Make no mistake, there was a lot of crackerjack journalism being pulled out of 1185 Sixth Avenue. On Twitter, insiders like LeBrun and Sportsnet's John Shannon seemed to read the minds of the two negotiating parties. Columnists like the National Post's Bruce Arthur took the collective-bargaining carnage and made it intelligible. But what brains and technology couldn't change — what was grimly fascinating about the lockout beat — was how old-fashioned it was. You waited. You shivered. You stared at the door.
"Even as a Canadian," said Hockey Night in Canada's Elliotte Friedman, "I will admit this is cold."
A few days before, the same Canadians, give or take a few, were staring at the same door. Bettman walked out and turned north. Everybody was about to follow him, but then Bill Daly, the NHL's deputy commissioner, walked out and turned south. A diversion! By the time the reporters recovered, Bettman had vanished into the crowd near the pashmina stand at Sixth Avenue and 47th Street.
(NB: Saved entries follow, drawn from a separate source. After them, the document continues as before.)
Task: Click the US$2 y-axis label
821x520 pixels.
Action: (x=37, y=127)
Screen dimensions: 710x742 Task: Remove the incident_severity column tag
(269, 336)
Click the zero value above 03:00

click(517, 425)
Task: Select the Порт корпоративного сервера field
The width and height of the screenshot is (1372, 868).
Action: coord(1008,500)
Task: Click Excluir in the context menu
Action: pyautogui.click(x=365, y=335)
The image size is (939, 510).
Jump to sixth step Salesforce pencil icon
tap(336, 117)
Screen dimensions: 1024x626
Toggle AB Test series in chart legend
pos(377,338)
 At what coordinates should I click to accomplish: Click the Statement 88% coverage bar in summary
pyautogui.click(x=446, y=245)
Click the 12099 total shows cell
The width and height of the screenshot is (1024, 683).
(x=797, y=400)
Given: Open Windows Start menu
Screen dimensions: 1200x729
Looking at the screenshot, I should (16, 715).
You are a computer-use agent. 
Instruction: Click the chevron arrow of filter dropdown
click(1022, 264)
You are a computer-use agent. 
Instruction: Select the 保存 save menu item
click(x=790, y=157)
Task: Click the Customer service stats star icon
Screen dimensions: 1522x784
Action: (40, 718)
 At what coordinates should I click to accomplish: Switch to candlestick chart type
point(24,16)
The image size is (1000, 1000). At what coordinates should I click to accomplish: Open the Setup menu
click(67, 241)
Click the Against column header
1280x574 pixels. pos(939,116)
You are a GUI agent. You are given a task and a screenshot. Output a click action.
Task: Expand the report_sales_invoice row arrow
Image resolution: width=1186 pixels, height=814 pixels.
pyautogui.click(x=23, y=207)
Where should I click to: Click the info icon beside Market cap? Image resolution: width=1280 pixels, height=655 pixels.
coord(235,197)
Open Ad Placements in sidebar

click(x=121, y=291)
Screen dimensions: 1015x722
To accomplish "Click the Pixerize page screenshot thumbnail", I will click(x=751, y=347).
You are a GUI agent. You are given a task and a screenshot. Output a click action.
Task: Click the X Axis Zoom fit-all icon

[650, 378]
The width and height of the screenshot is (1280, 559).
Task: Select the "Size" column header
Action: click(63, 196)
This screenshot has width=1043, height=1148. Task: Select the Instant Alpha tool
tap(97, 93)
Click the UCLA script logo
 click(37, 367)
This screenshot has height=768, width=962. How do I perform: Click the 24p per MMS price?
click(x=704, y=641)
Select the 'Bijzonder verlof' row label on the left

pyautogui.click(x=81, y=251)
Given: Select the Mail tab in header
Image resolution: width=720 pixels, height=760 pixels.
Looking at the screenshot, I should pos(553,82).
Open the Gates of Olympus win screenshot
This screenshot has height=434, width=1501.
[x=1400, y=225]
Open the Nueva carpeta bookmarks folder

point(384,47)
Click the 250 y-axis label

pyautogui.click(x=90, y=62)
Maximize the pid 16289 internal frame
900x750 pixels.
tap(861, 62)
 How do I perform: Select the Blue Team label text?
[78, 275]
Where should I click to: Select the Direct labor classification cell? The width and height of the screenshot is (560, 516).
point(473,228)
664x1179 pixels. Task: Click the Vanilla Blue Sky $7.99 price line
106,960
An agreement was made, a cameraman with the Canadian Broadcasting Corporation later told me: "If no one got the shot, it didn't happen."
I wanted to see how weird the NHL lockout could get. It got weirder.
December 6. Day 82 of the lockout. I arrived to the Westin New York Hotel at Times Square, which, according to the newspapers, was the site of the day's negotiations. A TV guy told me to try the fifth floor. On this and every other day I spent at the lockout — days when I got within a couple of feet of Bettman and union chief Donald Fehr and Penguins star Sidney Crosby — no official ever asked me who I was, who I worked for, or even if I was a reporter. I just showed up, took a seat, and tried to blend in.
Two seats to my right, a man in a Yankees cap was asleep. One seat to my right, a man with curly hair pulled back into a ponytail was awake. "What are we waiting for?" I asked him.
"Next season," the man said.
He was Constantine Gamvrelis. Gamvrelis, a Winnipeg Jets season-ticket holder, was a fellow lockout-crasher. He'd walked into the Westin, claimed a seat, and had been tweeting out news since the night before. Gamvrelis told me he was "representing the fans."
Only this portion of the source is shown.